Selective aerobic oxidation of n-butane is one of the most complex selective aerobic oxidation reactions but is of great importance in producing maleic anhydride (MA) as a versatile chemical intermediate/platform in the chemical industry. Supported VO_x catalysts are extensively used in the selective oxidation of alkanes.

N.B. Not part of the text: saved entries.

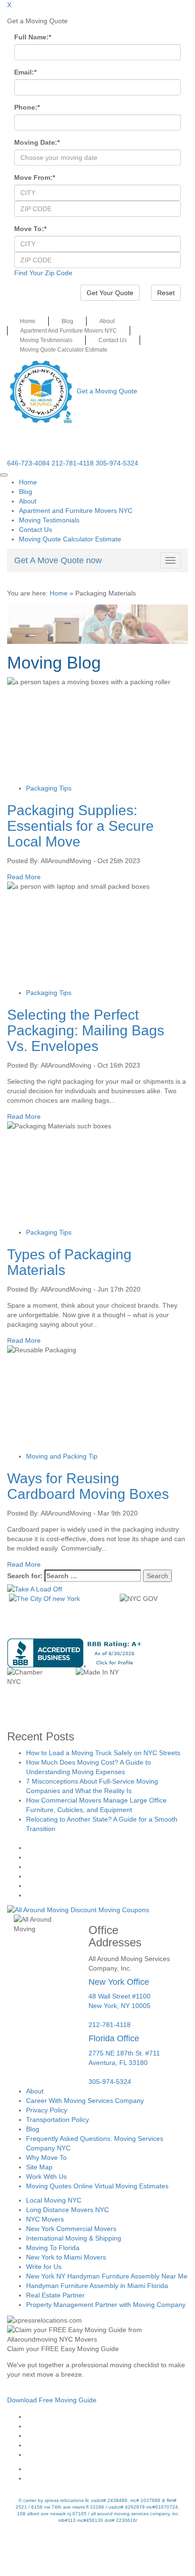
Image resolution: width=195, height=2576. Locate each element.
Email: (25, 72)
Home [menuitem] (28, 482)
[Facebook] (107, 2416)
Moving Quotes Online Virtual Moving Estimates (97, 2186)
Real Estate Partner (55, 2295)
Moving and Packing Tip (62, 1456)
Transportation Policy (57, 2119)
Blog (67, 321)
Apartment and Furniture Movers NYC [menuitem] (76, 510)
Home (27, 321)
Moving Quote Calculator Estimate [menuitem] (70, 539)
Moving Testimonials (46, 340)
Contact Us (112, 340)
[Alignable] (107, 2469)
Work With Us (46, 2176)
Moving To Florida (53, 2247)
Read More (24, 877)
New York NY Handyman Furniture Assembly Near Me (106, 2276)
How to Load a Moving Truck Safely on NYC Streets (103, 1753)
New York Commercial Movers (71, 2228)
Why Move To (46, 2157)
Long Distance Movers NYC (67, 2209)
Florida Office (114, 2038)
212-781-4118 (73, 463)
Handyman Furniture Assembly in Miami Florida (97, 2285)
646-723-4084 (28, 463)
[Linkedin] (107, 2454)
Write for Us (44, 2266)
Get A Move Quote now (58, 560)
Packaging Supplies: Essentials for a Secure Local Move (80, 825)
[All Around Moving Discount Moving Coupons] (78, 1909)
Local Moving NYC (53, 2200)
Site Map (39, 2167)
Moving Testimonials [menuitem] (49, 520)
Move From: (34, 177)
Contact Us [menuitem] (35, 529)
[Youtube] (107, 2435)
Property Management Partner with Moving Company (106, 2304)
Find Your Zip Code (43, 273)
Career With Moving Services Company (85, 2100)
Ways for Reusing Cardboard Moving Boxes (88, 1486)
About (107, 321)
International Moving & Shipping (73, 2238)
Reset (166, 293)
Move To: (30, 228)
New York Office (119, 1982)
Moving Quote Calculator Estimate (63, 349)
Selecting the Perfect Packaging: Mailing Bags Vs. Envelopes (85, 1030)
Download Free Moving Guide (52, 2400)
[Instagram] (107, 2426)
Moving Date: (37, 142)
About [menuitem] (27, 501)
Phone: (27, 107)
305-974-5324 (117, 463)
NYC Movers (45, 2219)
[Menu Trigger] (4, 475)
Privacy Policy (46, 2110)
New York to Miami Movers (66, 2257)
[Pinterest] (107, 2445)
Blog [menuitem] (25, 491)
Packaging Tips (48, 788)
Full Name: (32, 37)
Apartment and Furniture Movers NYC (68, 330)
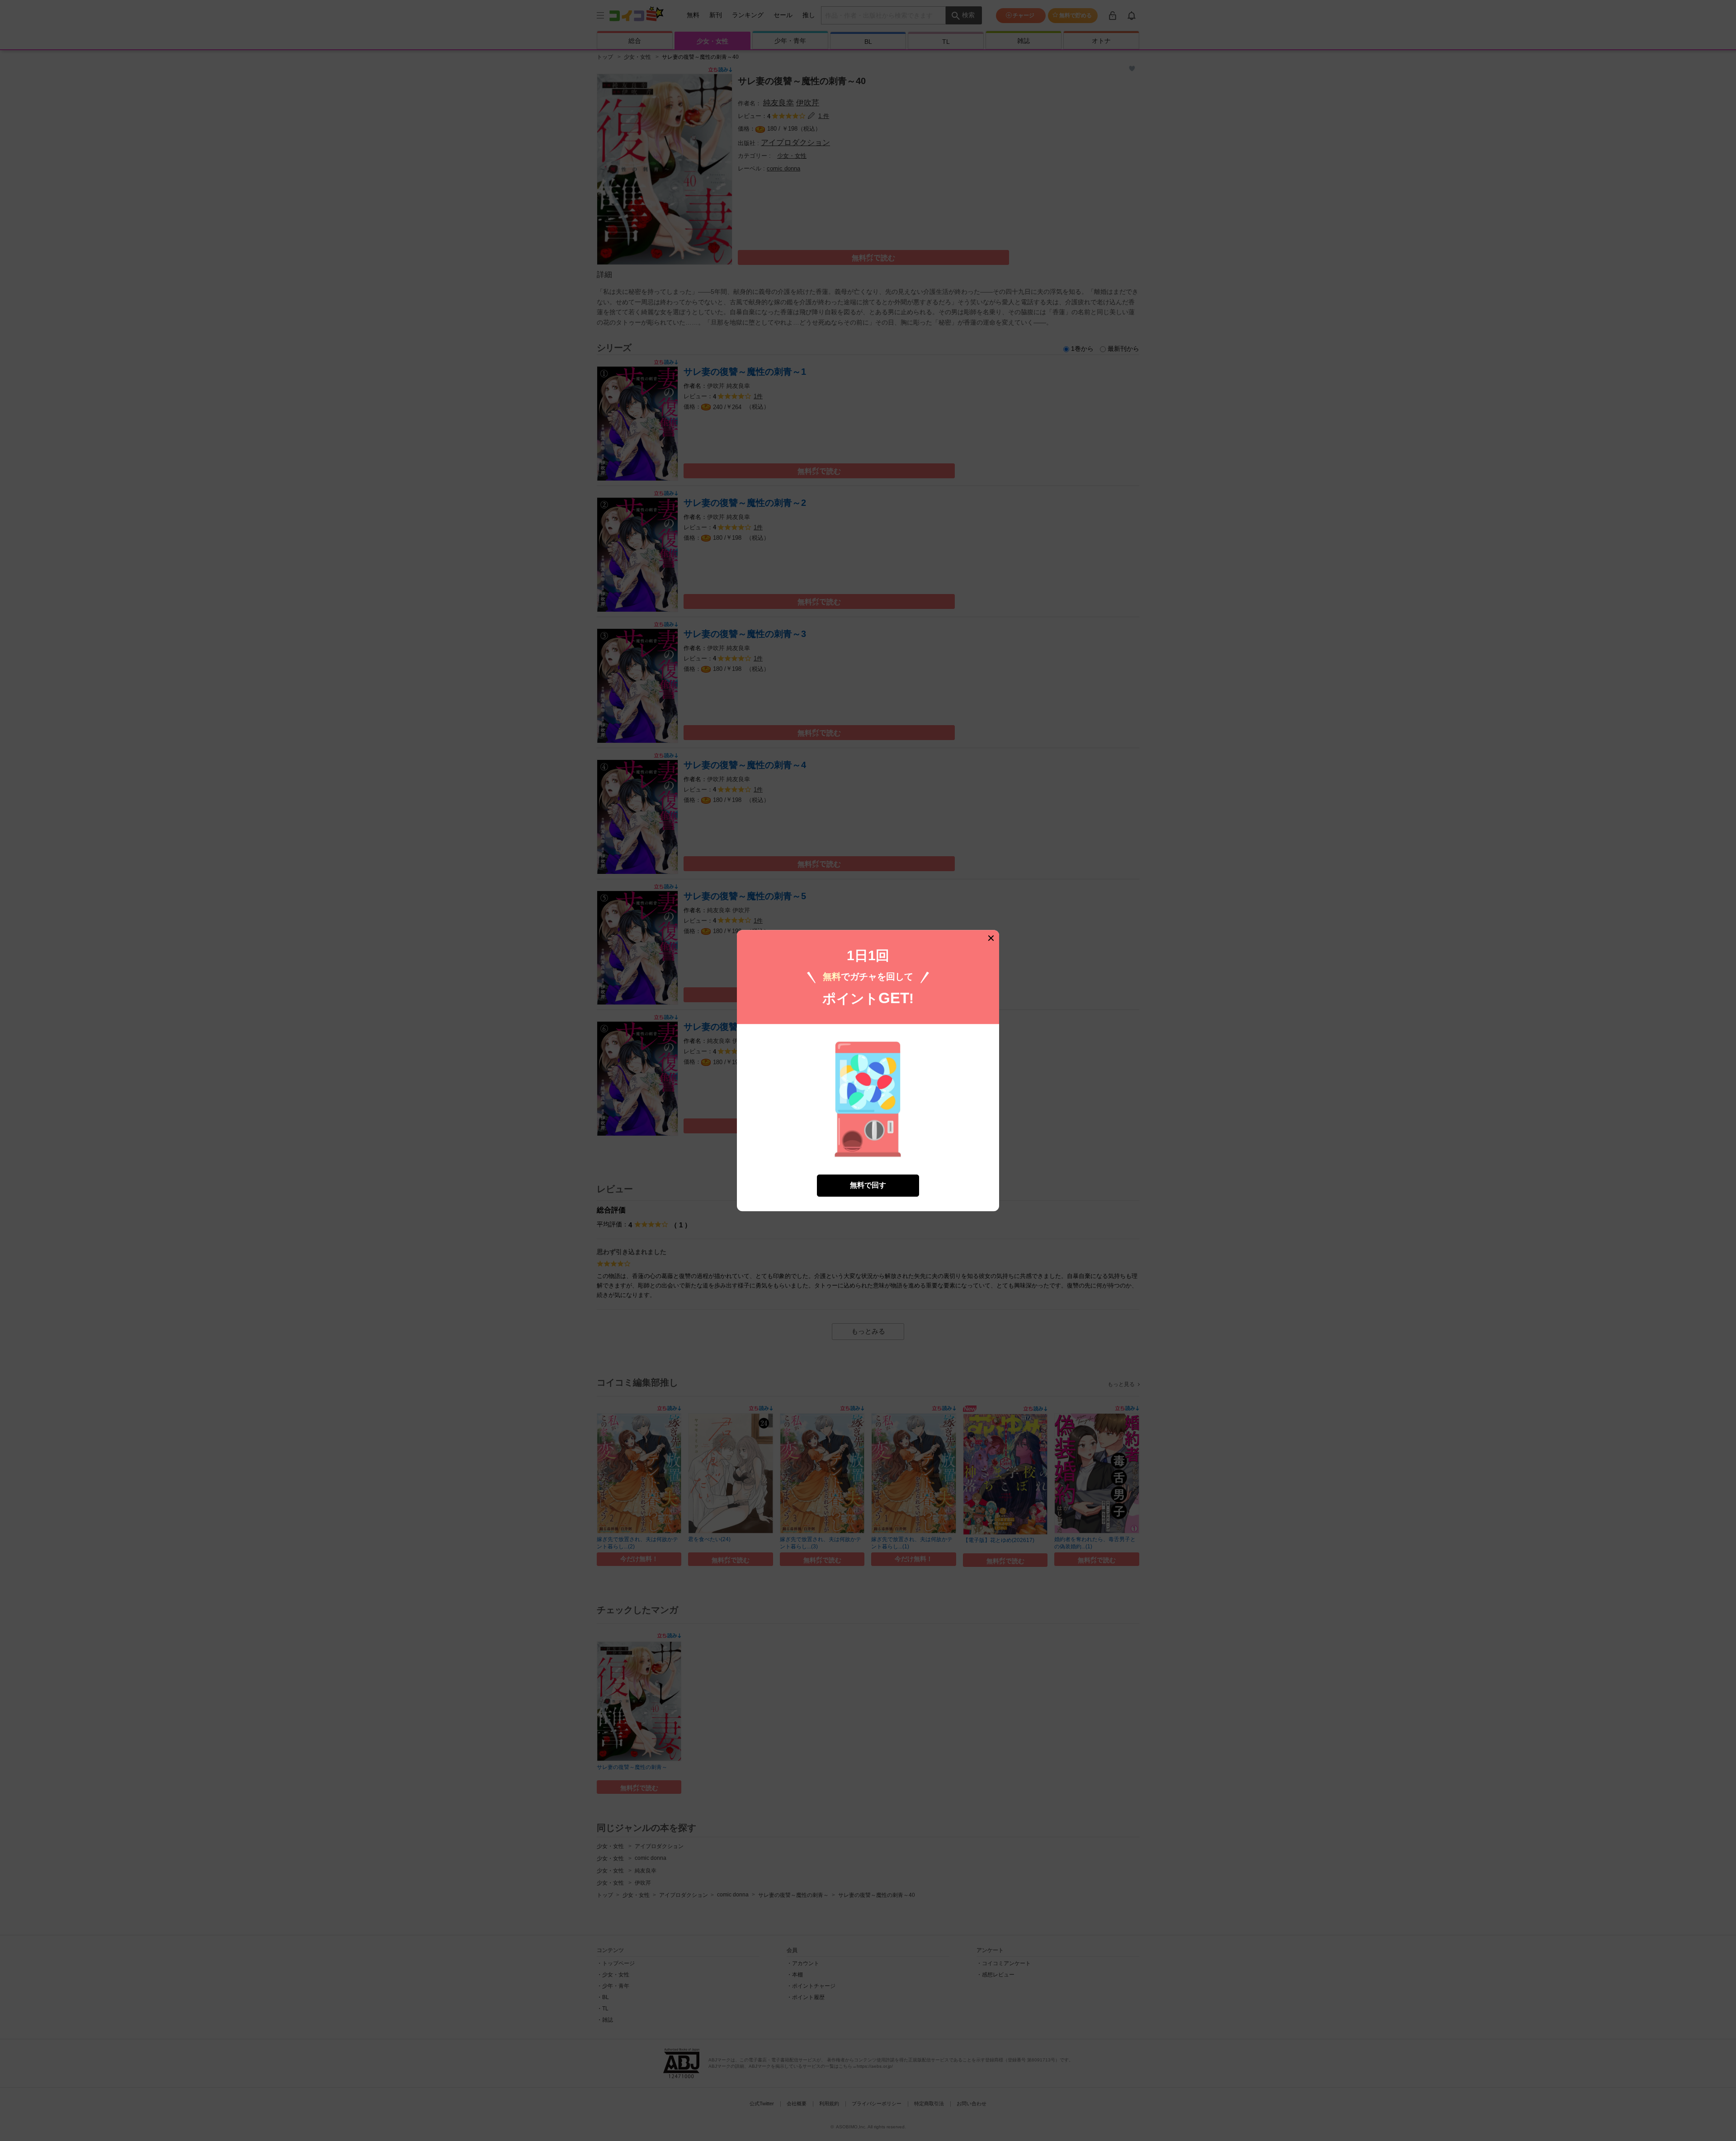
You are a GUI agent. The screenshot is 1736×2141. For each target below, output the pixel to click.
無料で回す (868, 1185)
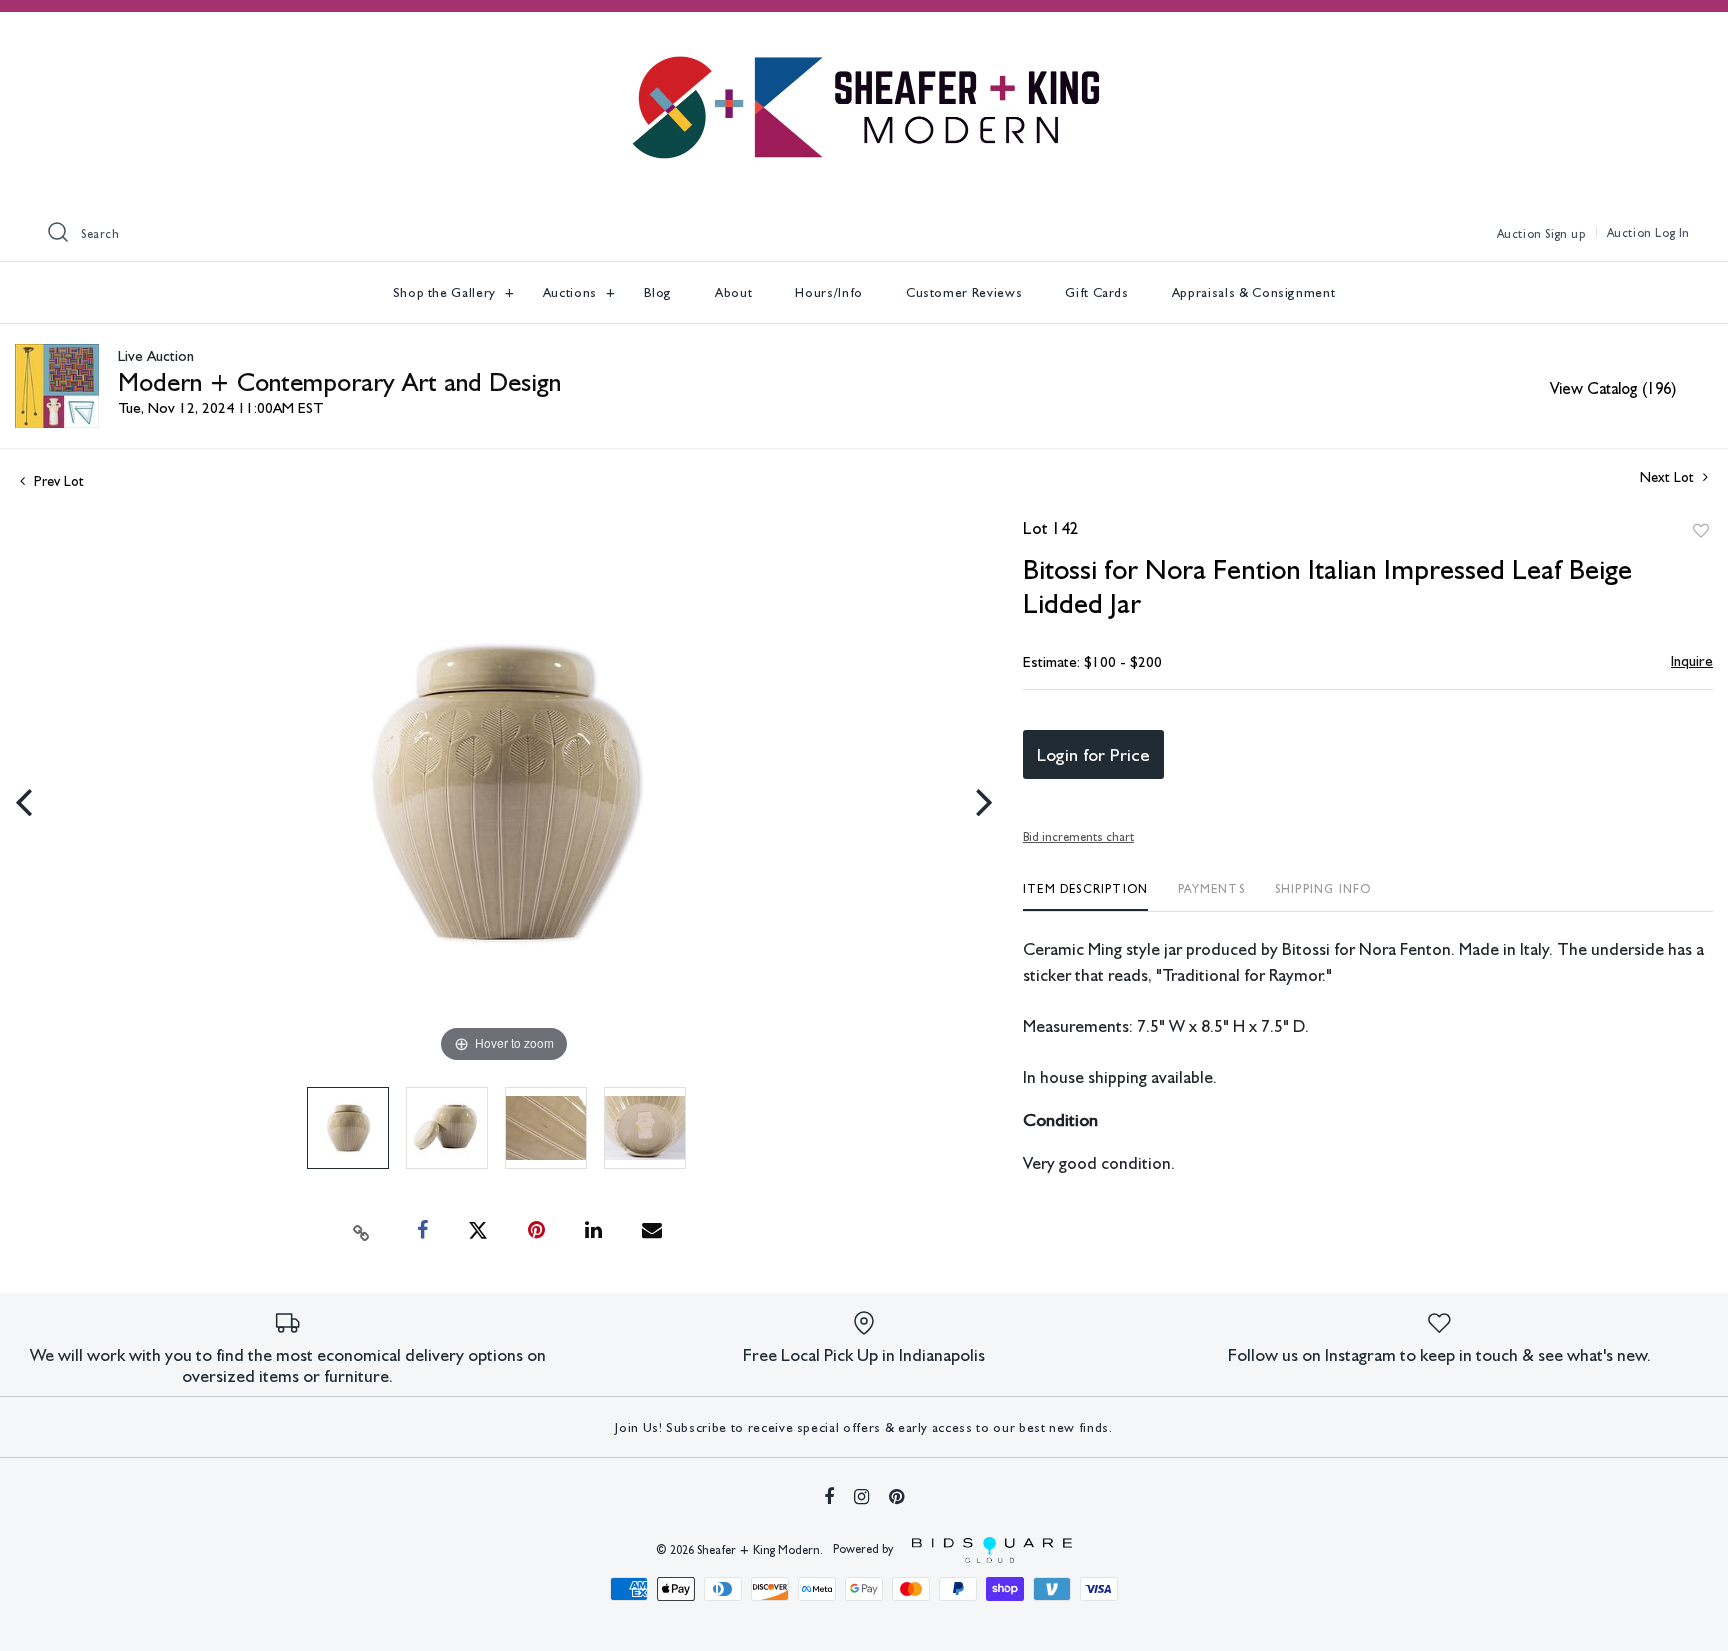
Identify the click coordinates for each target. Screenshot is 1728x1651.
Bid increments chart (1078, 837)
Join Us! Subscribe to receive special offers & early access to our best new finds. (863, 1428)
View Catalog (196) (1613, 388)
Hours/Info (829, 292)
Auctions (572, 292)
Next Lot (1669, 477)
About (733, 292)
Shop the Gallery (446, 292)
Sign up (1565, 234)
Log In (1672, 233)
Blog (658, 292)
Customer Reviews (964, 292)
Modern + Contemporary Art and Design (339, 381)
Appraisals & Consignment (1254, 292)
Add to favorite (1701, 531)
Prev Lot (57, 481)
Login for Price (1093, 754)
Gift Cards (1097, 292)
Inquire (1692, 661)
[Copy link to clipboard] (362, 1231)
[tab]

However, the identification of active sites is quite challenging since various VO_x structures (single sites, clusters, nanoparticles, and crystals) and the related surface functional groups (V = O, V-O-V, and V-OH) can be formed on the surface. By simply tuning the V/Al ratios of V/Al₂O₃ catalysts, we prepared various VO_x structures using flame-spray pyrolysis and investigated their activities in the selective oxidation of n-butane to MA. The presence of single-site VO_x (SSV), polymeric VO₄ species, crystalline AlVO₄ clusters, and vanadium oxide is probed by systematic studies using ⁵¹V and ²⁷Al solid-state NMR spectroscopy and confirmed by XRD, HRTEM, Raman, and UV–vis spectroscopies. VO_x single-sites interacting with surface penta-coordinated Al (Al^V) sites are identified as active sites promoting the conversion of n-butane to MA. V/Al₂O₃ with a high population of SSV-Al^V pairs in the amorphous Al₂O₃ network provides the best performance compared to other V/Al₂O₃ catalysts and those reported in the literature. Finally, a reaction mechanism based on the concerted action of SSV-Al^V pairs is proposed.